Yigal organized six training workshops, bringing together eleven American and Turkish journalists whose work spans the Turkish media landscape. Participants heard from experts in the field, shared their own experiences, engaged in critical discussions and created an ongoing support network. Workshop discussions focused especially on the coverage of Turkey-U.S. relations and the challenges of reporting on related topics across the region.
Sanem Güner, Istanbul Representative of the Hollings Center, recently sat down with Yigal to talk about the workshops.
Sanem: What gave you the idea to organize these workshops for young Turkish and American journalists?
Yigal: The impetus for the workshops arose from the lack of interaction between Turkish and foreign journalists in such an organized and collaborative format. There is a lack of understanding of how delicate covering the Turkey-U.S. relationship can be, and it seems like sharing information on a professional level would be very beneficial. I think Turkey-U.S. relations are really key, and I think there is a lot of misunderstanding and a lot of problematic coverage surrounding the relationship in both countries. Looking at the Turkey-U.S. angle helps to understand other regional issues such as Turkey’s relationships with Syria, Iran and Israel, for example. There is also really never any time, as a journalist in any country, to just take a break from the daily rush of covering the news and reflect on your work, your coverage, your biases, organizational pressure and how these all affect what your end product looks like. Since there are not many dialogue conferences like those that the Hollings Center organizes, journalists have few chances to engage directly with colleagues who may hold different perspectives.
Sanem: What were the most interesting issues that arose in the workshops?
Yigal: It was very interesting for the American journalists to see how their Turkish colleagues arrived at their current positions. Young Turkish journalists are frequently thrust into positions of responsibility quite early without having a lot of substantive previous experiences, often without having worked as a foreign correspondent or necessarily having traveled much. On the American side it is quite different. The American journalists gained valuable insight into how the Turkish media operates. Looking at regional coverage it was particularly interesting delving into how American news organizations covered the Iranian elections and how Turkish perceptions differed from American perceptions. Discussions were very valuable because we had people in the group who were actually directing that coverage, so it was not just theoretical. We talked about practical decisions made in the newsroom, why those decisions were made and what they mean.
Sanem: What did participants take away from the experience?

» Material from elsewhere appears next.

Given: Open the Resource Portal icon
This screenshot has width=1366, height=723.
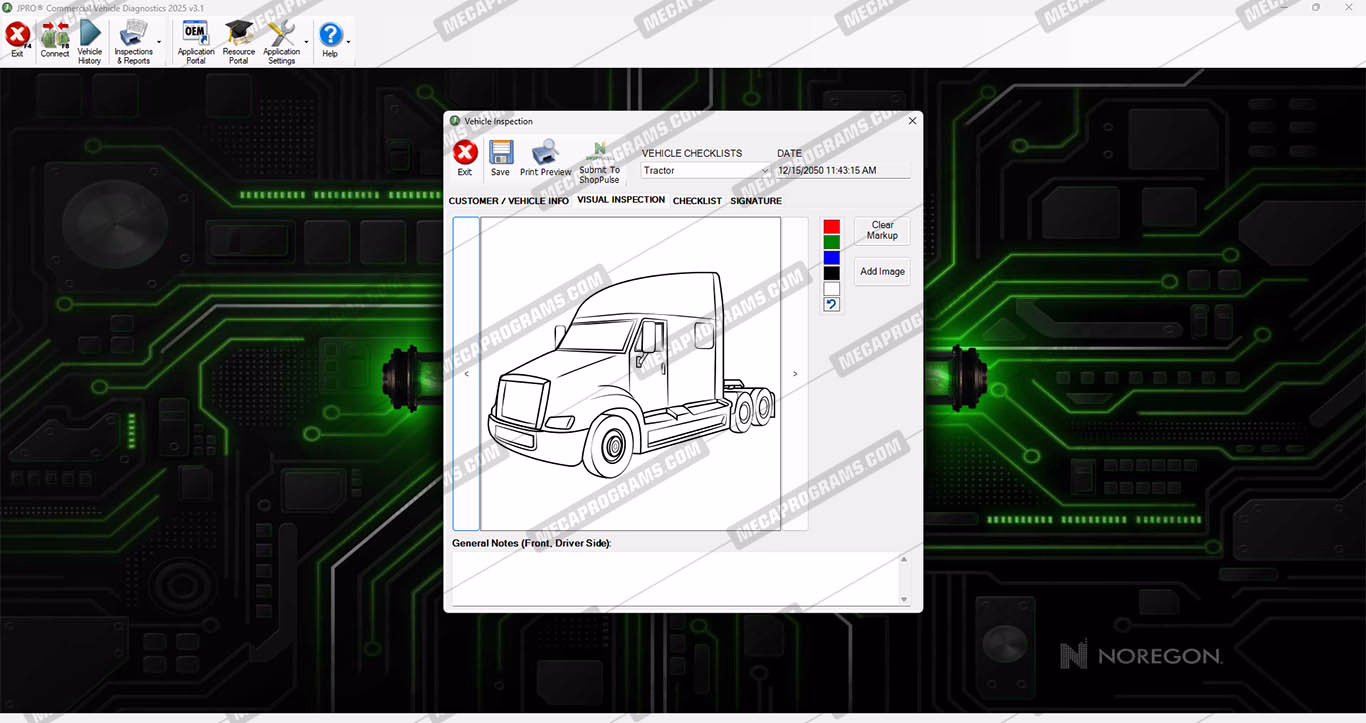Looking at the screenshot, I should point(238,40).
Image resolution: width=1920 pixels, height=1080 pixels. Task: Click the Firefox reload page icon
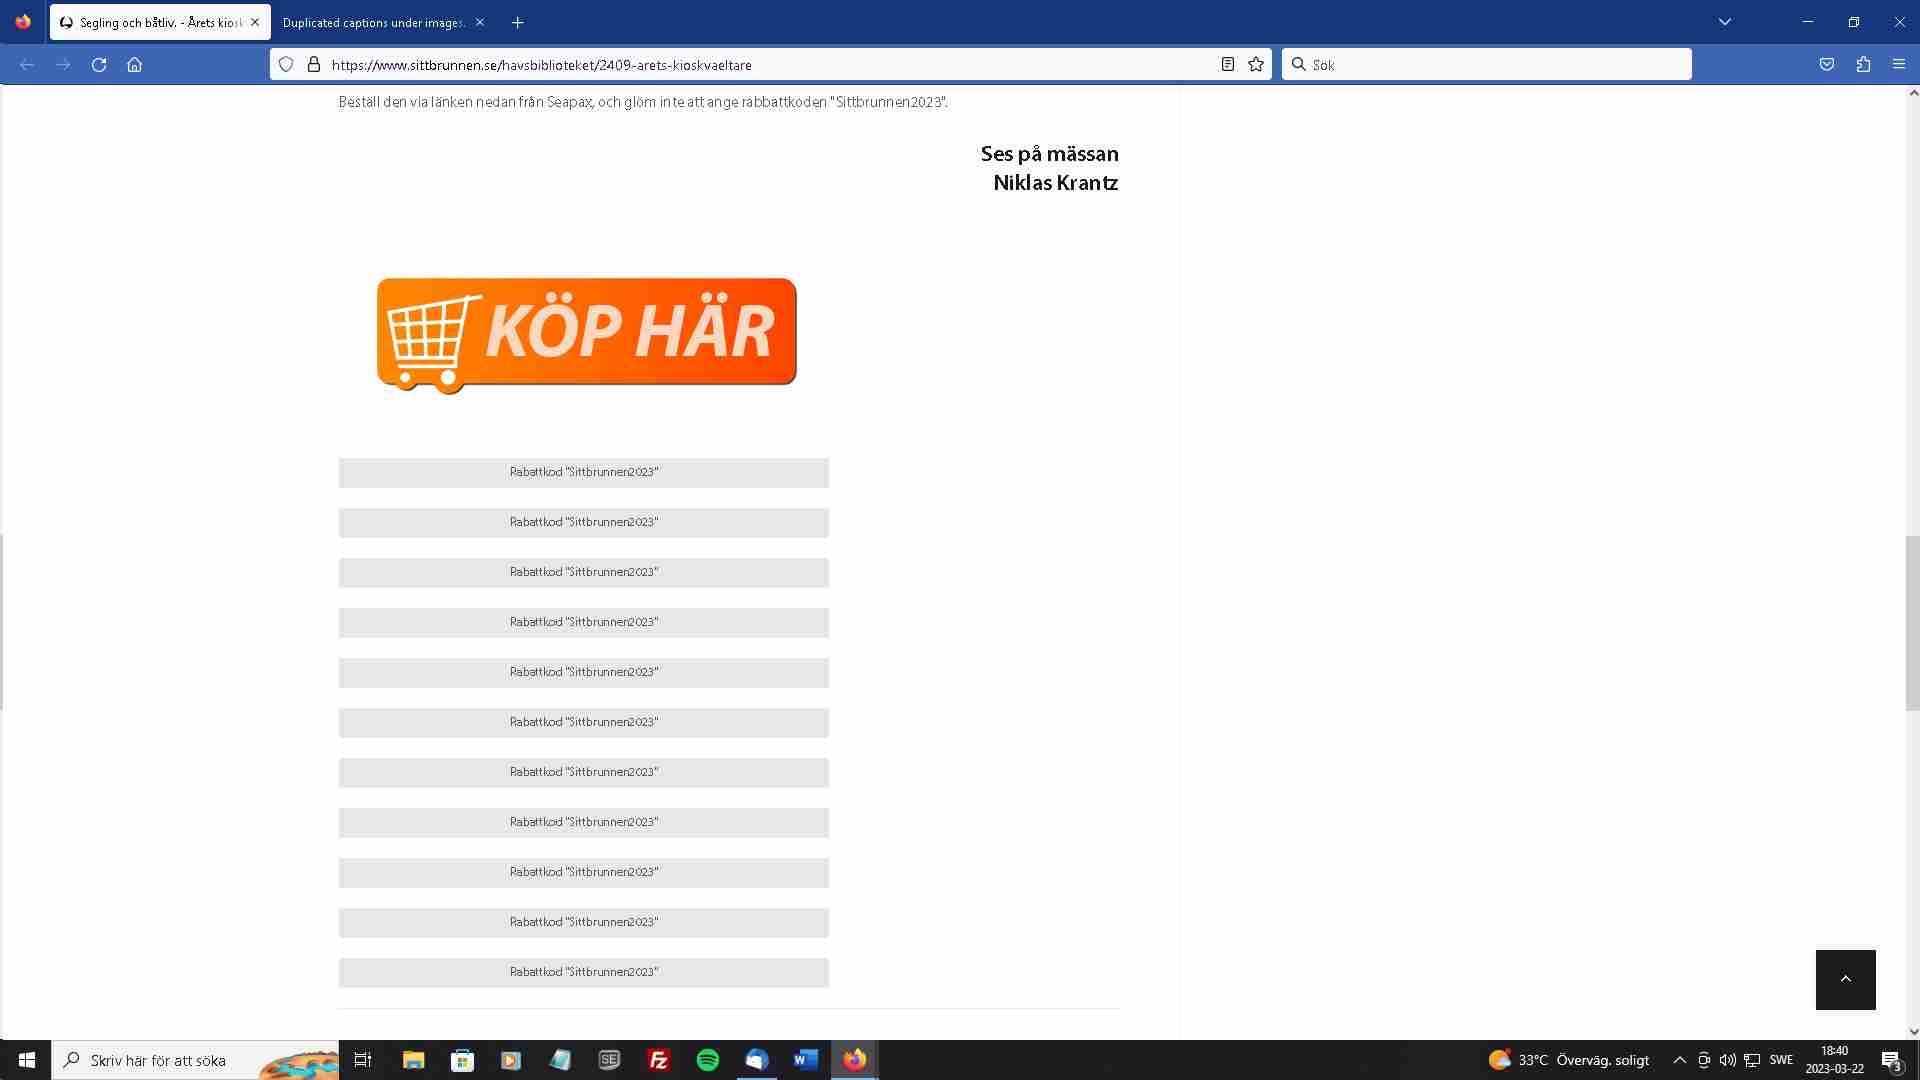tap(99, 65)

Yigal: It was most useful for the participants, I think, to get sense of how the press operates for their colleagues both at other news agencies and across national lines. Overall, I feel that workshop participants came away with better nuanced understandings of the Turkey-U.S. relationship, how the relationship can frame reporting on the region, how Turkey’s regional policies affect the relationship with the U.S., how public opinion can shape media coverage, how the media shapes public opinion and gaps that exist in current coverage. Participants really saw the value in communicating this way about these important issues. All are very keen on continuing to meet and creating a regular mechanism for continuing their dialogue. I think this is the most important result.